Bush has made highly publicized trips to Louisiana and Mississippi on average of once a week since the storm, but the administration has yet to introduce legislation for two of the three proposals the president highlighted during his September speech from New Orleans.

But if administration work on reconstruction is proceeding, it seems not to be occurring with anything like the urgency and decisiveness that Bush suggested it would when he stood before the cameras in a darkened and largely deserted New Orleans for his Sept. 15 address."


The Times emphasizes that Bush has done nothing to push forward any meaningful recovery legislation and that his administration and, in particular FEMA, can't even figure out how to spend the $62 billion already authorized by Congress for recovery. With less than a third of that money committed, Bush is planning on going back to Congress for $20 billion more in aid and reconstruction money.

"Among the complaints: that after an initial rush of spending, the administration has been unable to make use of most of the billions of dollars it requested immediately after Katrina, and that it has offered only the sketchiest of accounts for what it has done with the money it has spent.

FEMA, which received almost $60 billion of the $62 billion in emergency funds, had "obligated" or assigned only $15.6 billion as of last Wednesday — less than a third of the money available — according to a weekly report the agency sends Congress."

Bush offered hurricane victims’ hopeful rhetoric after his high criticized early failure to prepare or respond to Katrina's destruction. Now he is failing to live up to his commitments to Katrina's victims, turning away calls for leadership at the Federal level to deal with the overwhelming crisis being faced at the local level. His failure to grasp the need for Washington led leadership has even Republicans critical and concerned over the potential ramifications of the Bush "lead nothing” approach.

"The president put out some very large ideas, but the administration isn't leading on them in any very public way," said Stuart M. Butler, vice president of domestic and economic policy at the conservative Heritage Foundation think tank. "There's been a general hands-off approach, which is disturbing."

[Jack] Kemp, the former HUD secretary, agreed.

"Laissez-faire, Darwinian capitalism is not going to work here," Kemp said. "Markets do work, but they need the direction of government in situations like this."

Despite pleas from congressional leaders of both parties, Bush has resisted any ideas that might result in coherent Federal leadership for reconstruction efforts. Bush has instead taken the same approach he took to the hurricane itself: pretend it isn't happening and try to distract people with other activities.

As the full dimensions of the rebuilding task become clear, Democrats and some GOP leaders are calling for a degree of government involvement that the president almost certainly finds objectionable. The White House appears to be searching for a way to put primary responsibility for coordinating the work on state and local officials.

But by wiping out whole communities, Katrina created problems that even some Republicans argue cannot be handled by individuals and market mechanisms alone...

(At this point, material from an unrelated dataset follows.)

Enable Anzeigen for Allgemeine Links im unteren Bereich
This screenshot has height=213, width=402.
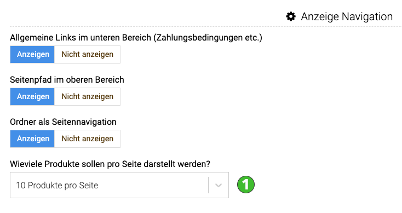click(x=32, y=54)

In a separate proposal, conservative Sen. Judd Gregg (R-N.H.) and liberal Sen. Edward M. Kennedy (D-Mass.) called for a Cabinet-level Gulf Coast Recovery and Disaster Preparedness Agency, which would be the conduit for all federal funds to the region. A companion agency with a board of mostly state and local officials would come up with the rebuilding plan.

"You need a single point where all federal funds go through so you have accountability," Gregg said.

White House officials have all but rejected the Gregg-Kennedy proposal and offered only a polite nod to the Baker plan.

The administration has "bought into the idea this should be a bottom-up thing," Gregg said. "The danger is confusion, inefficiency and huge bureaucratic frustration."

Katrina's victims remain victims. George Bush failed them through inadequate preparation for the disaster. He failed them through an inept response to the disaster as it was occurring. And, now he is failing them once again. Promising help, but leaving them to shift for themselves.